7. 小心将上清倒入干净的1.5ml离心管中，加入0.1倍体积的ETR溶液（蓝色）至上清液中，颠倒试管7-10次，然后于冰浴中静置10 min观察溶液的变化，即在加入ETR溶液后，裂解液可能出现浑浊，但冰浴后将逐渐转为澄清。

8. 将上述裂解液于42℃水浴静置5 min。裂解液又将再次出现浑浊。此时，立即于25℃，12000 x g离心3min， ETR溶液将在试管底部形成蓝色分层。

9. 将上清液移至另一新的1.5 ml离心管中，加入1/2倍体积室温的无水乙醇，轻轻颠倒试管6-7次，室温放置1-2 min。

10. 取一干净的HiBind Mini Columns(I)裝在一个2 ml收集试管上(已备)。
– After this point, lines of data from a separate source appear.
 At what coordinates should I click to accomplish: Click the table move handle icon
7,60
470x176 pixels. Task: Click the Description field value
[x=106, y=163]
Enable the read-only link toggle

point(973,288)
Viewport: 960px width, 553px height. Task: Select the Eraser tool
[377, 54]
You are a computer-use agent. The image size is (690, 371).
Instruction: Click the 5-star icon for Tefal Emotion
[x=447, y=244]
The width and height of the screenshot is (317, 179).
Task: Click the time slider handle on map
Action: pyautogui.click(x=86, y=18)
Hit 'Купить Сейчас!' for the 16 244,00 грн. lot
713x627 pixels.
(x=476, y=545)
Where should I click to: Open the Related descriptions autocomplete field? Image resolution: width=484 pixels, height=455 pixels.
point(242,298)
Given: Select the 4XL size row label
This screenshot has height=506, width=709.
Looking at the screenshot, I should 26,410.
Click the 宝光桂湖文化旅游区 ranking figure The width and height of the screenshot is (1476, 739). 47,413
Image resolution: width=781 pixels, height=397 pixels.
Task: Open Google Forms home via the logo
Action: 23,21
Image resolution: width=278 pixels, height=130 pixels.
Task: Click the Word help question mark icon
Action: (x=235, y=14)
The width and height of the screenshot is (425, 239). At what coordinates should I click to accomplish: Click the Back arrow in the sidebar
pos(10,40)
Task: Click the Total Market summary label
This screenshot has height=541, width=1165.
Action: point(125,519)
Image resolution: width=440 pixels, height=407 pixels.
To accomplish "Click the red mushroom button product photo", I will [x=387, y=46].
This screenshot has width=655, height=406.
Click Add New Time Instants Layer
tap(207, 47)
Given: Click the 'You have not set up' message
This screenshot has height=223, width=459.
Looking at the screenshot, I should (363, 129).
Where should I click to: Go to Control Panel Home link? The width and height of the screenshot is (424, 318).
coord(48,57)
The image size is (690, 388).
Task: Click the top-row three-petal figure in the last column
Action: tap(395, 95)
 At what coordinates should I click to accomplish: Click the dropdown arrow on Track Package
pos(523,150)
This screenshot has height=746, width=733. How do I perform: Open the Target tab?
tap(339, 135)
小心吸出上清，取700 ul样品溶液将其转至于柱子內，于室温下10,000 x g离心1min，使裂解液完全流过柱子。

11. 弃去收集管种的滤液，将剩余的样品溶液转移至柱子中，于室温下10,000xg离心1min，使裂解液完全流过柱子，弃滤液。

12. 把柱子重新装在收集管中，加入500μlHBBuffer柱子上，室温下10,000xg 离心1min洗涤柱子，确保除去残余的蛋白质以得到后面操作所需的高质量DNA。

13. 弃去收集液，加入700μl DNA Wash Buffer (用无水乙醇稀释的)洗涤柱子，室温10,000xg离心1min，弃去洗涤液。

14. 重复步骤13，再用700μl的 DNA洗涤缓冲液洗涤柱子一次。

15. 室温下最高速（≥13,000xg）离心空柱2min以彻底除去乙醇。

16. 把柱子置于一干净的1.5ml小离心管上，敞开管口，待酒精完全挥发后，加入30~50μl Elution Buffer到柱子基质上，室温下静置2min。≥13,000xg离心1min以洗脱出DNA。